[WEEK 7 — Facade Parsing using Deep Learning]

Source: Deep Learning on Medium

Go to the profile of Onur Cankur

Theme: Segmenting an image of a facade into predefined semantic categories

Team Members: Onur Cankur, furkan karababa, Javid Rajabov

This is our seventh blog post about our project and we are working hard to finish it successfully. You can see what we have done until now in this blog post.

An example of facade parsing(from DeepFacade paper)

This week we worked hard to improve our accuracy result using some approaches and different techniques. Unfortunately, not all our tries worked. However, finally, we improved our accuracy. In addition to that, we created a short video about our project and published it on YouTube.

About the video

As I mentioned above, we created a short video to briefly explain our project. In this video, first, we give brief explanations about semantic segmentation, facade parsing and why they are extremely important for machine learning and computer vision. Of course, we explained our aim and the basis model that we chose which is Fully Convolutional Networks. In addition, we mentioned about which datasets were used in our project. We listed some challenges during the project. We used PowToon to create the video.

And here is the video that we made.

Video presentation of our project

Improvement Process

In order to improve our accuracy, we thought we might use the downsampling part of some architectures like U-Net but we could not do it by now. Also, we thought we might use a different loss function which is explained in the paper named DeepFacade: A Deep Learning Approach to Facade Parsing which is written by Hantang Liu , Jialiang Zhang , Jianke Zhu, and Steven C.H. Hoi. However, it is hard to adapt this loss function to our model and unfortunately, we could not do it also by now.

### REQUIRED TASK A
For each statement about the facade parsing blog post, answer yes or no, and quote the words of the post that decide it. (i) The team made its video with PowToon. (ii) The team managed to use the downsampling part of U-Net. (iii) The basis model the team chose was Fully Convolutional Networks.
### REQUIRED TASK B
Write a continuation of the facade parsing blog post that begins after its final sentence.
The lines that come next have no connection to the facade parsing blog post.

### GIVEN MATERIAL
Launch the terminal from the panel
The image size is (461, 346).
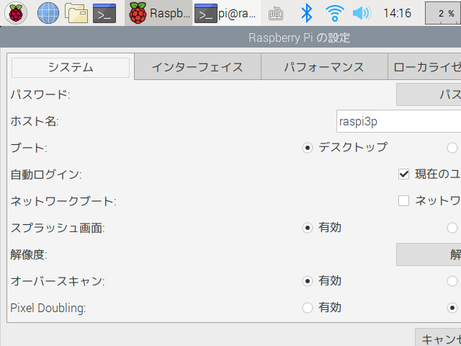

### RESPONSE A
(i) Yes: "We used PowToon to create the video."
(ii) No: "we thought we might use the downsampling part of some architectures like U-Net but we could not do it by now."
(iii) Yes: "the basis model that we chose which is Fully Convolutional Networks"

### RESPONSE B
But fortunately, we use some data augmentation techniques to improve our accuracy and it worked! As we mentioned our previous blog posts, we use eTRIMS, ECP and Paris Art Deco datasets and in eTRIMS there were 60 photos, in ECP there were 104 photos and in Paris Art Deco there were 79 photos. Using some data augmentation techniques such as rotating and flipping, we made them 4 times larger.

For each dataset, we get different number of improvement. You can see how much they improved and very detailed explanations about every step that we have done in our final report which we will write in this week. Getting results from three different datasets is one of the challenges because training required lots of time.

Next week, we are going to try to improve our accuracy with different approaches and I am hoping that we will accomplish it. We will also make presentation and submit our final project.

Thank you for reading and for your time. :)